*** Task material ***
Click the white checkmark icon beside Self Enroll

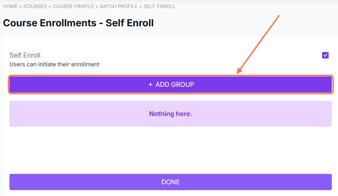point(325,55)
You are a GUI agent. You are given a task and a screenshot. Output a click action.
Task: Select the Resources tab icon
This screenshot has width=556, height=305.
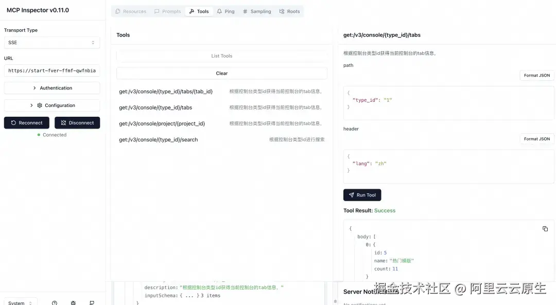(x=118, y=11)
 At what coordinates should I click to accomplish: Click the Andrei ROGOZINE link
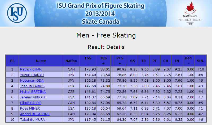(x=35, y=114)
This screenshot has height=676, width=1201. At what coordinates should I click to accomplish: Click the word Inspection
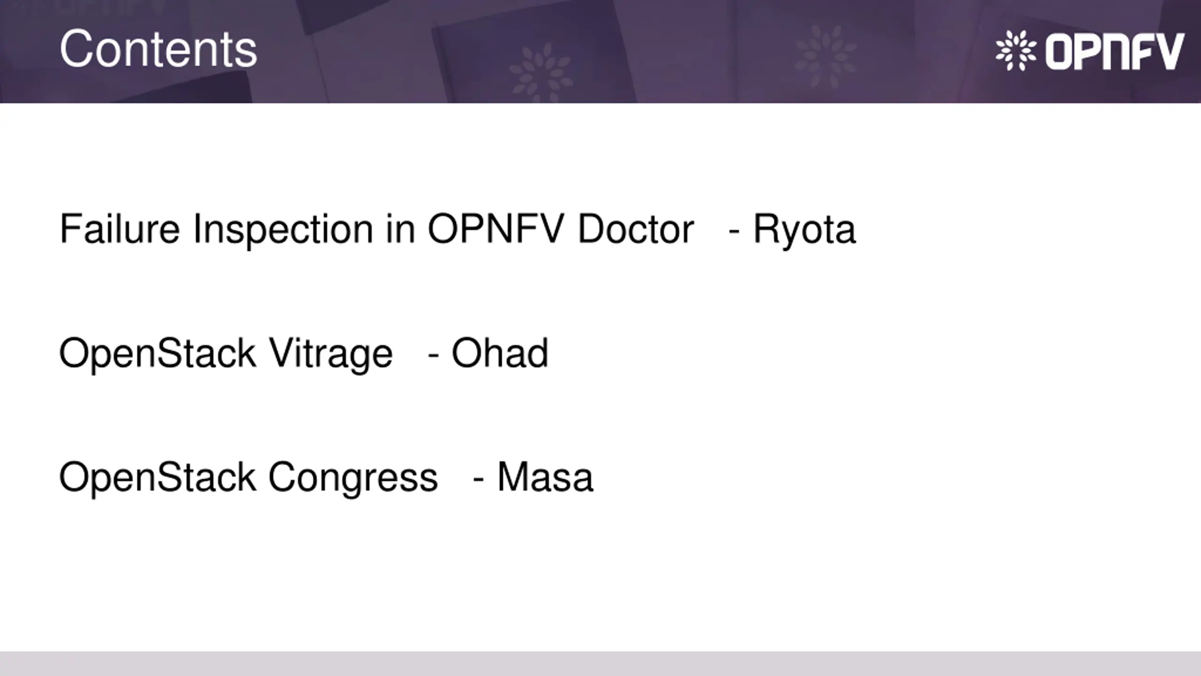(283, 230)
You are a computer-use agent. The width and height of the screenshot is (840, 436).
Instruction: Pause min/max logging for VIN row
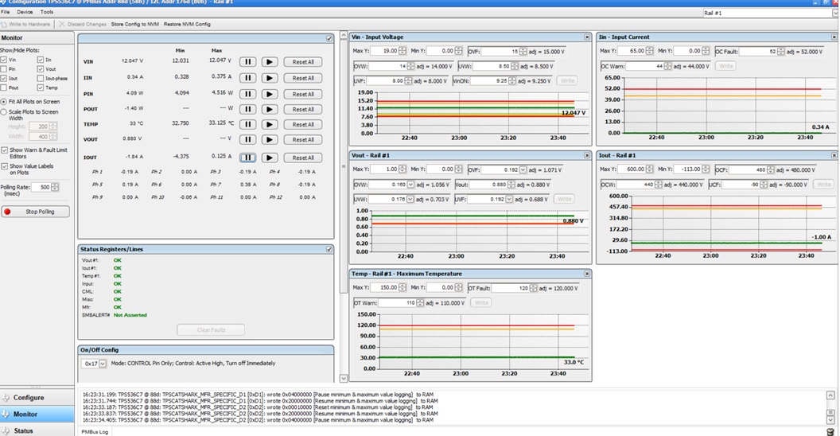tap(247, 62)
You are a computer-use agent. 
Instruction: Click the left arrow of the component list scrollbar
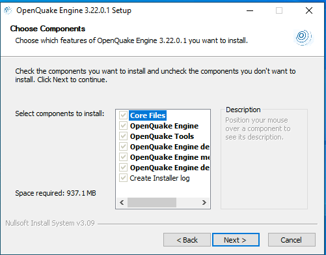pos(122,203)

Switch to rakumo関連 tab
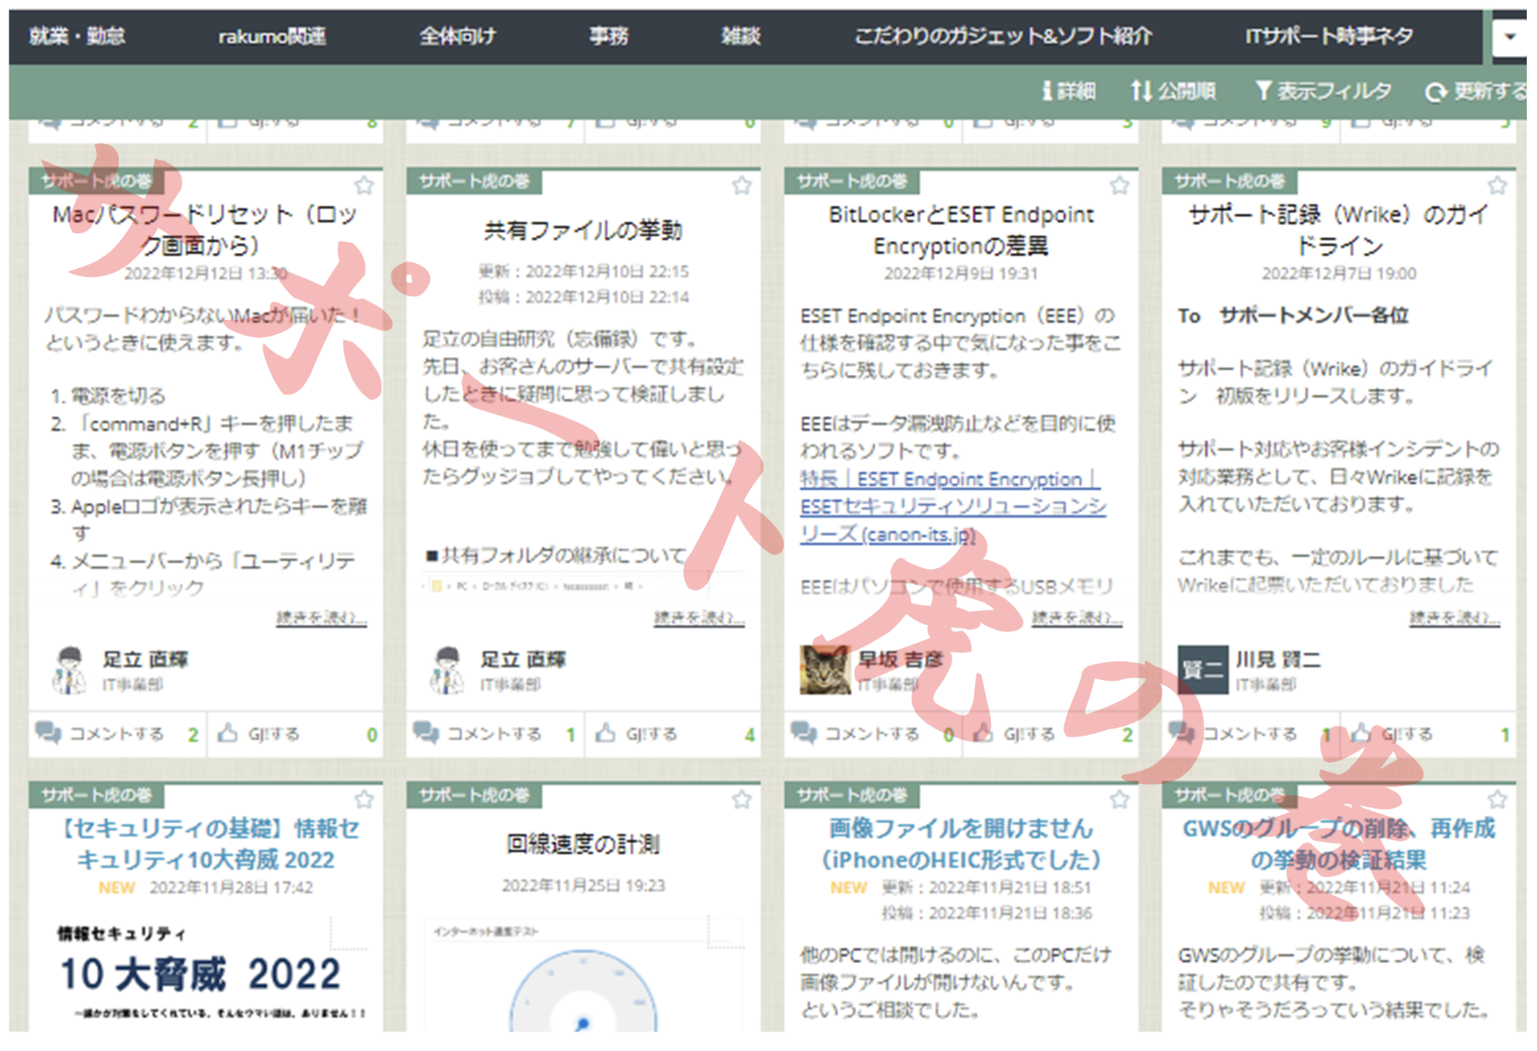pyautogui.click(x=272, y=37)
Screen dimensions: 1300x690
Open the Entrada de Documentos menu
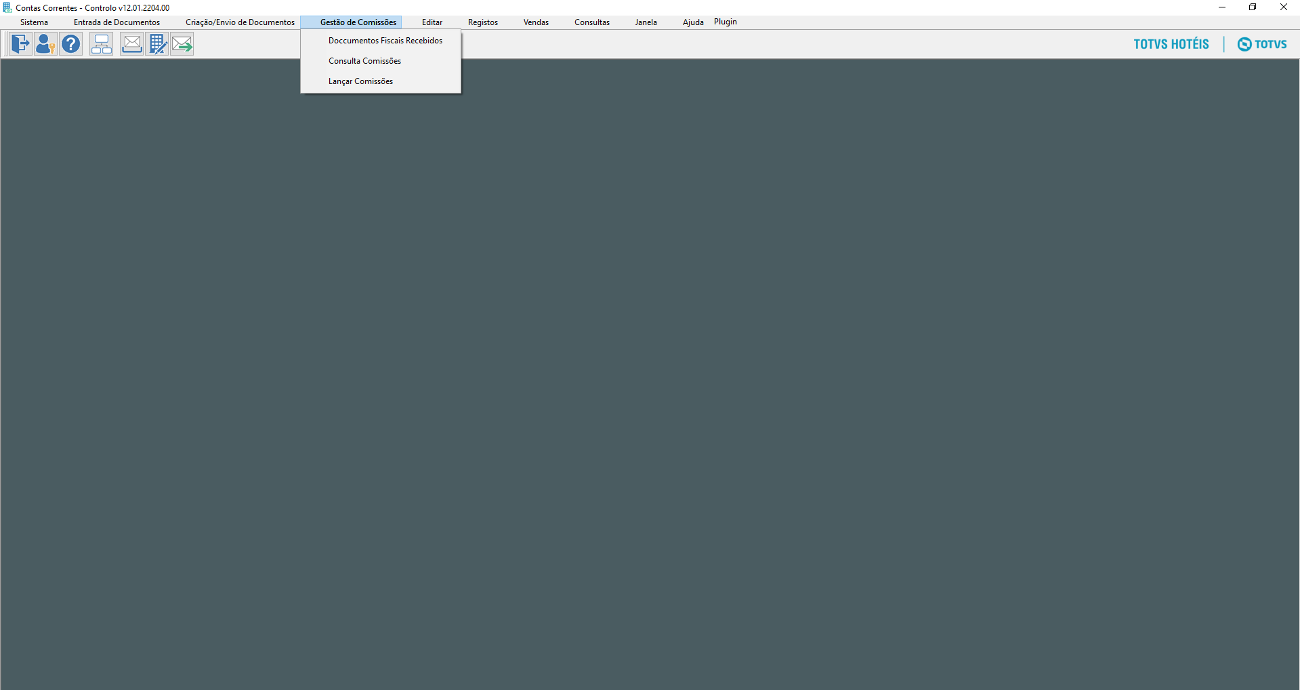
*** End of Task material ***
Assignment: Return every line in the records that includes the string "agent".

Expected output:
You are a GUI agent. You are given a task and a screenshot. Output a click action.
You are a computer-use agent. The width and height of the screenshot is (840, 436).
You are a computer-use agent. 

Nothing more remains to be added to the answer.